==== RECORDS FOR THE TASK ====
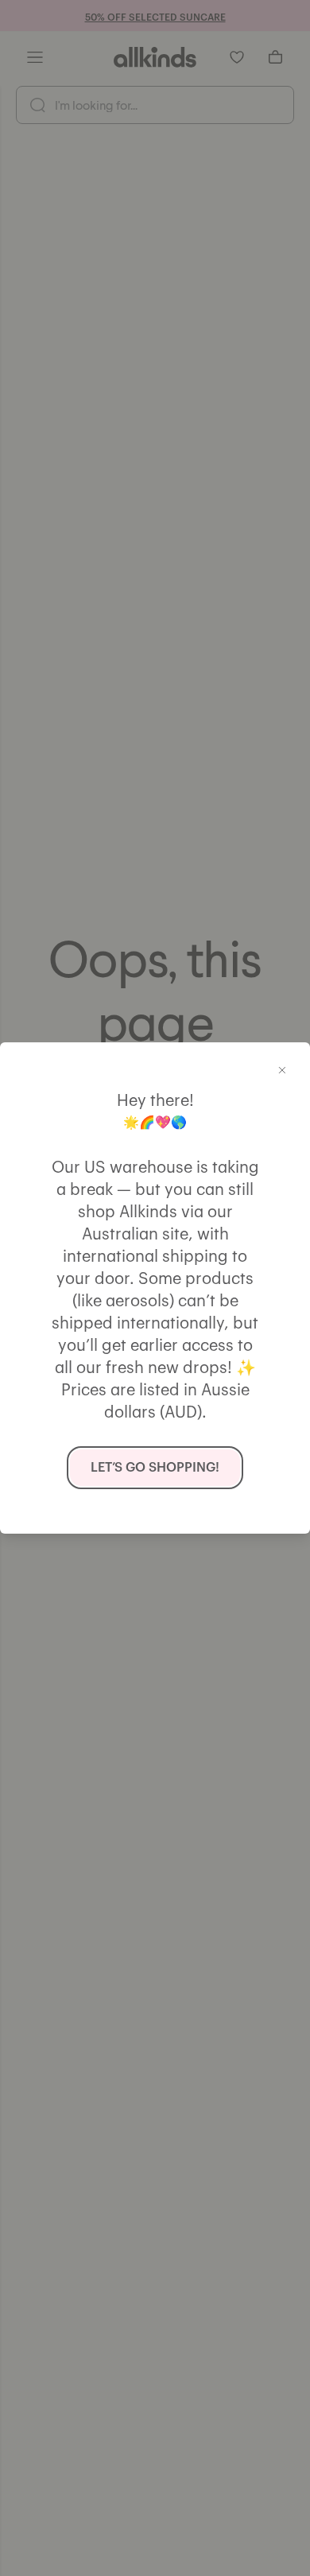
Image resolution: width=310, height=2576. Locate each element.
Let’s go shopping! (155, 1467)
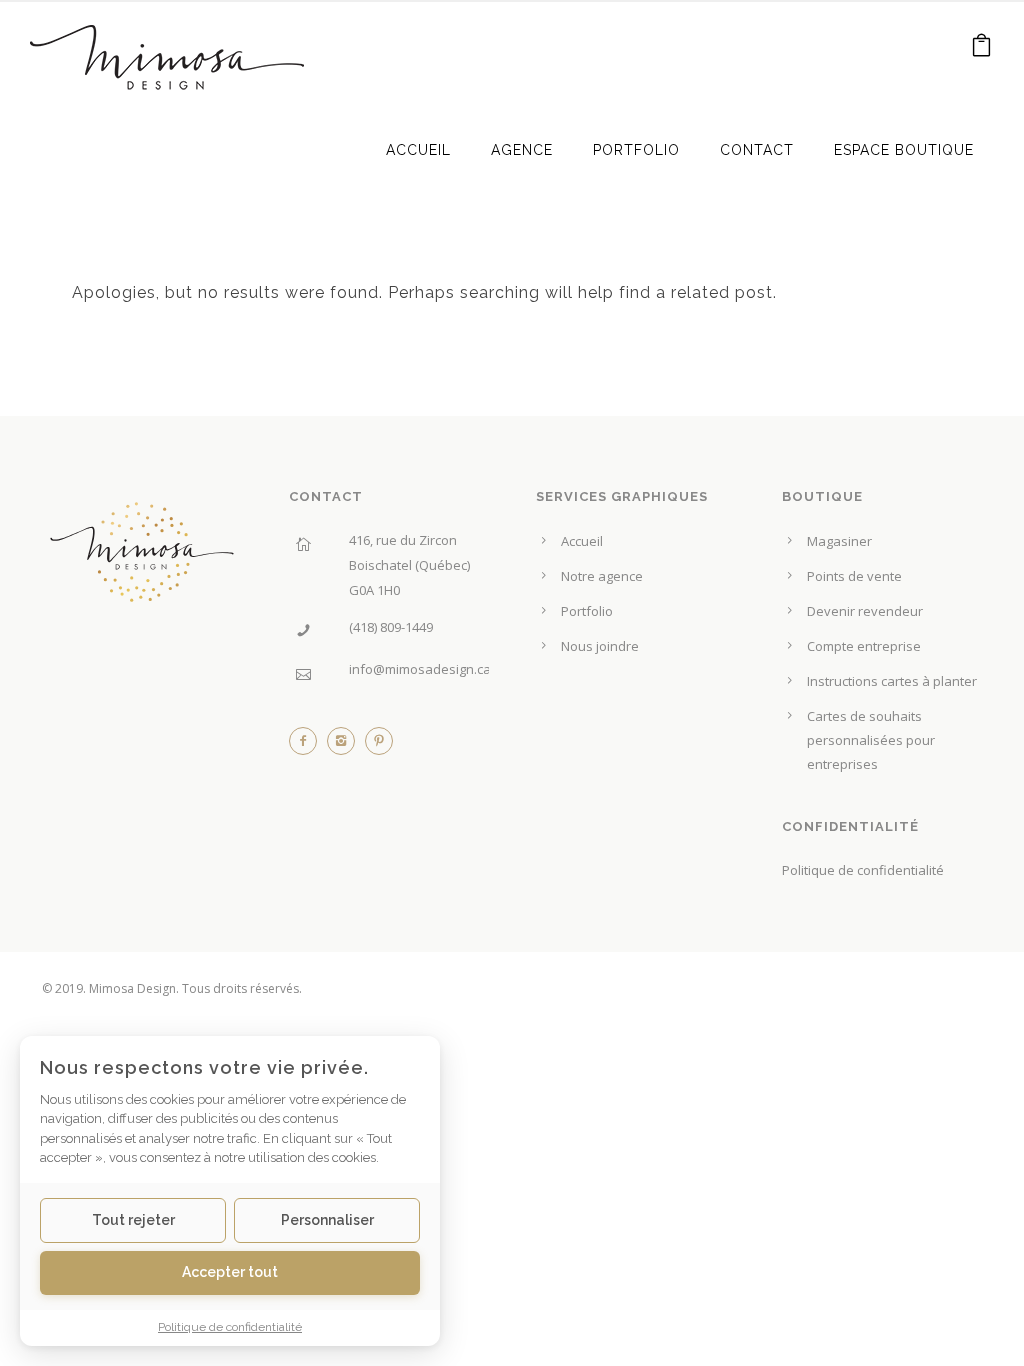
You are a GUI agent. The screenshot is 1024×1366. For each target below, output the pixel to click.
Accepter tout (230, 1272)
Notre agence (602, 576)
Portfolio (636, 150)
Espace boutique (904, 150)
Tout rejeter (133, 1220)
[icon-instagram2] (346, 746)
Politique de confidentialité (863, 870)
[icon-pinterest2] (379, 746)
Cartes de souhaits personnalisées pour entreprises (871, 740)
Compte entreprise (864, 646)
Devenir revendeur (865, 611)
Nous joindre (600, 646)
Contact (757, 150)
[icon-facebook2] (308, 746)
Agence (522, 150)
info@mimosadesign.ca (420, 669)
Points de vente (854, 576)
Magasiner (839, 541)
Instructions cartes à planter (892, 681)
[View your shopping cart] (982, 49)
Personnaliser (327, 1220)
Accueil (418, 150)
====
==== RECORDS FOR THE TASK ====
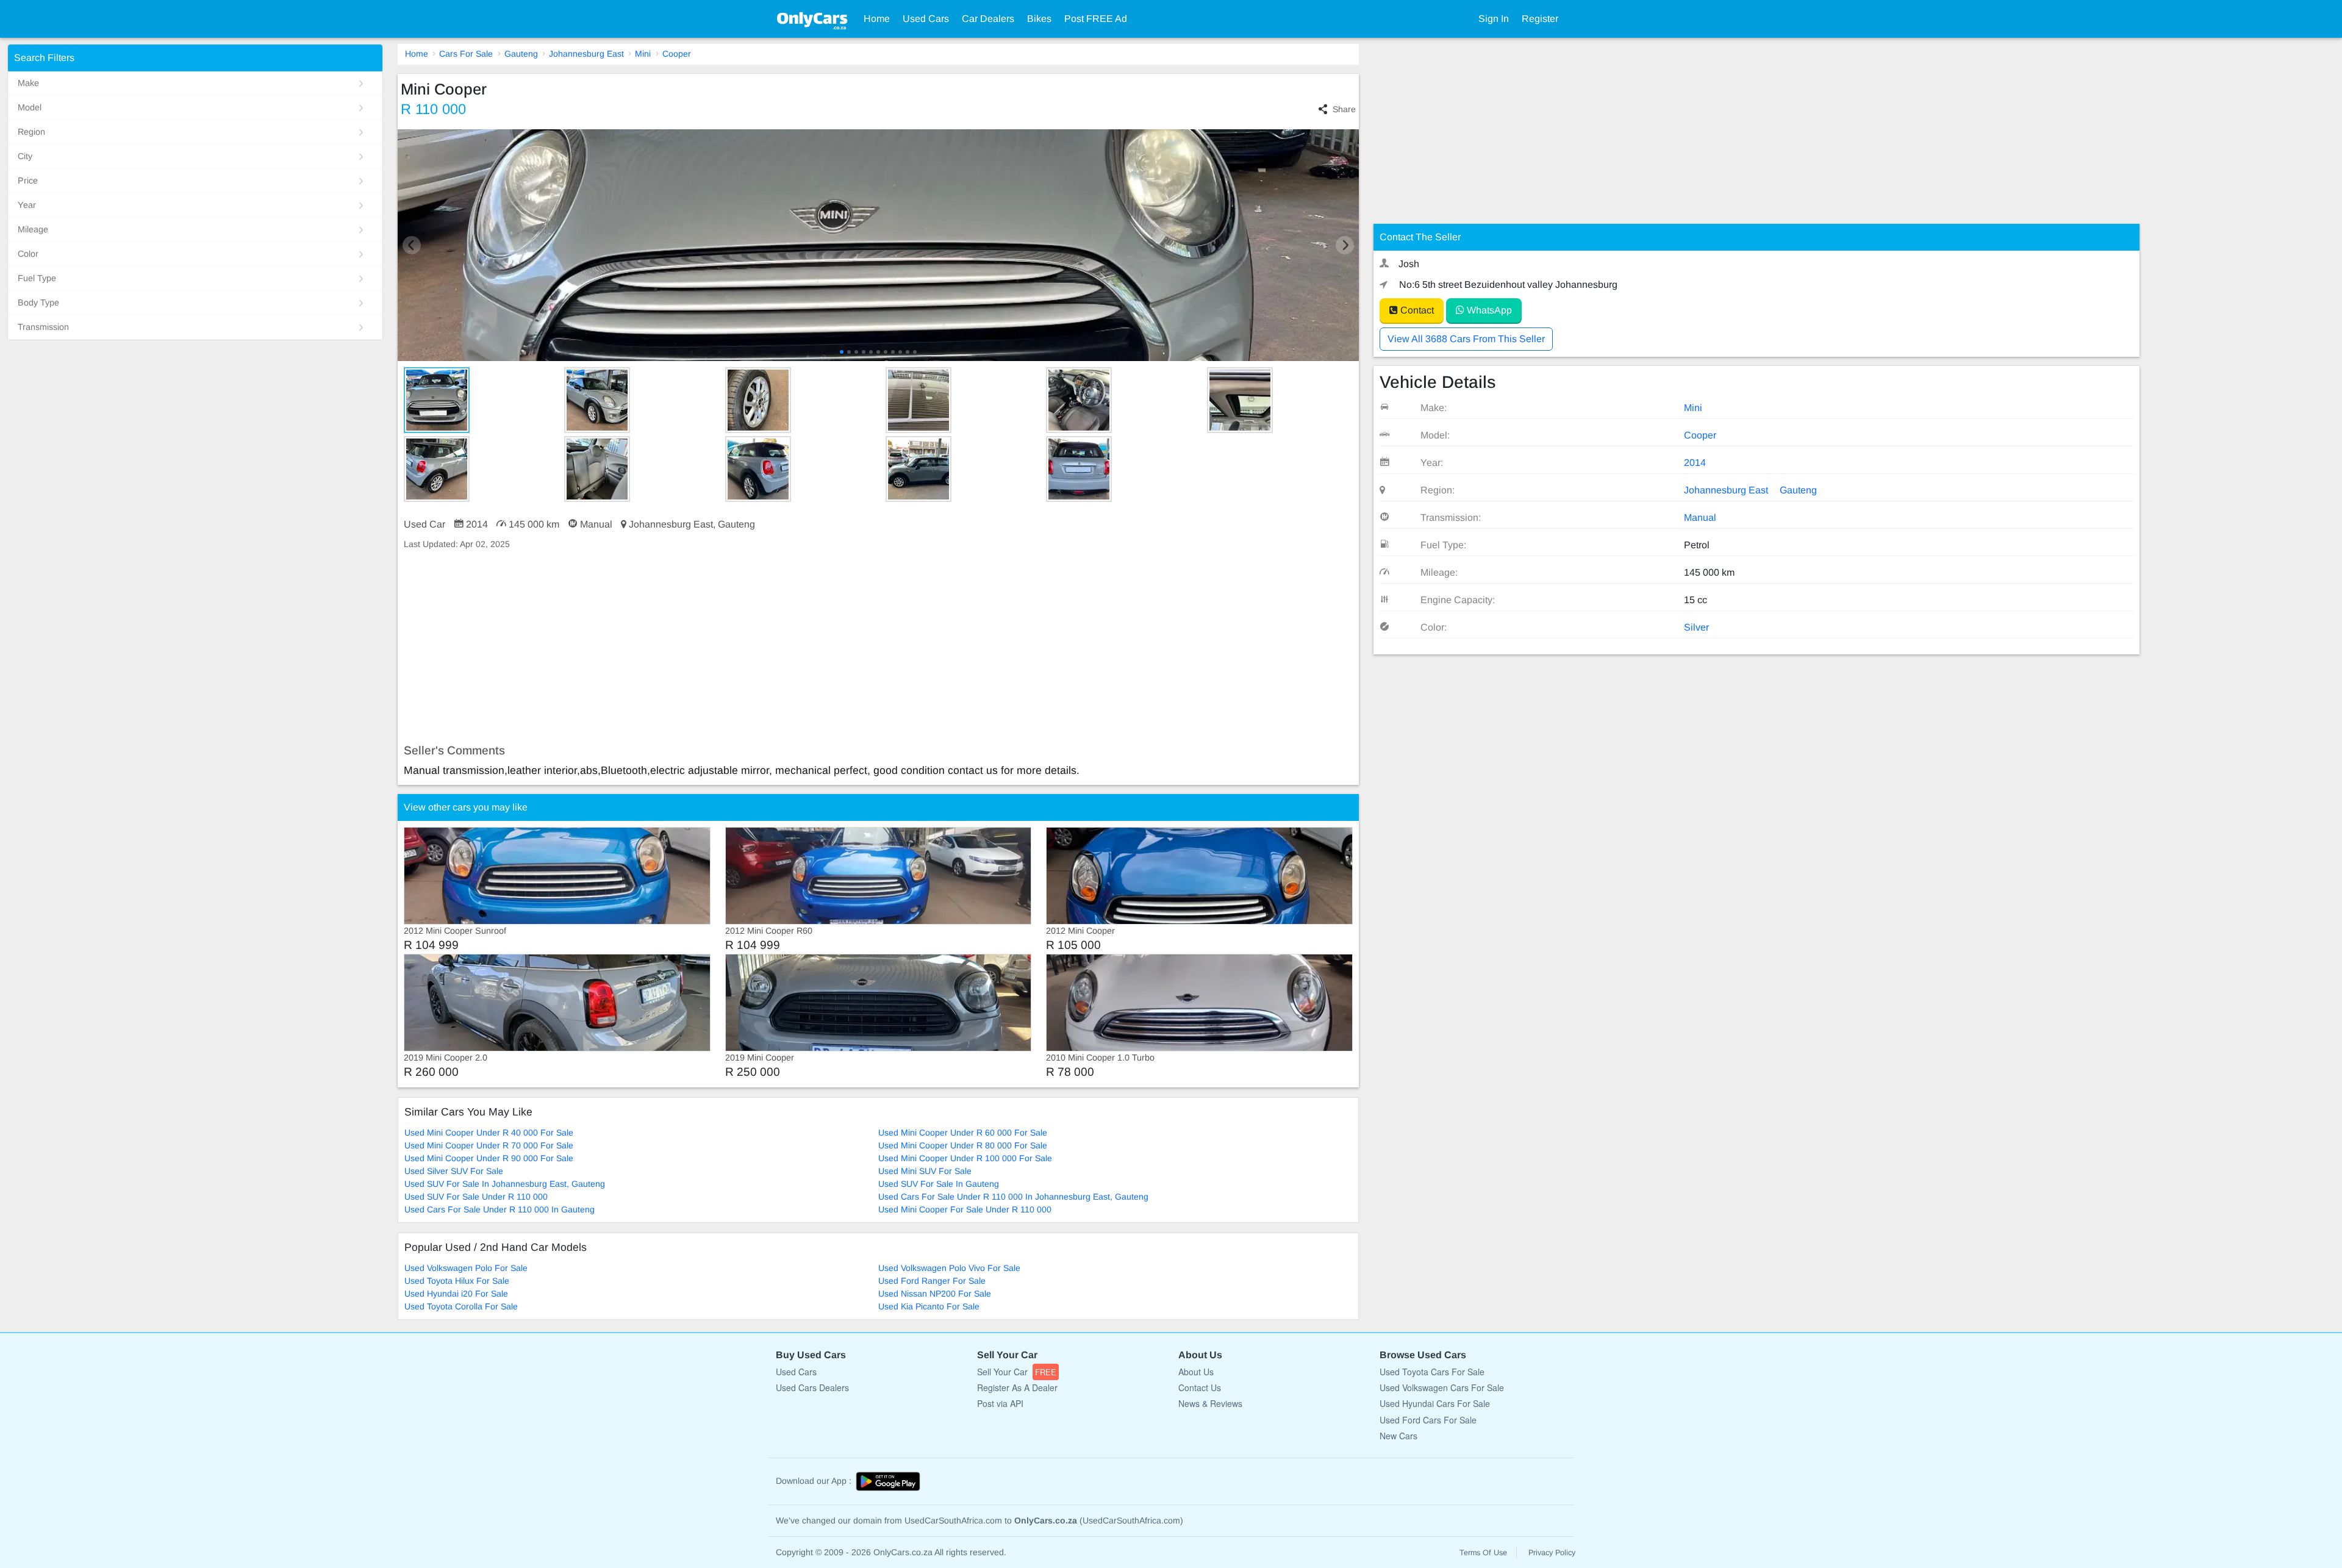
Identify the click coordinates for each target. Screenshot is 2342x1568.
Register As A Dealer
====
→ WORK REQUIRED: Going through the lines above one by one, tally those with the word "click" and give only the total.

→ ANSWER SPACE: 2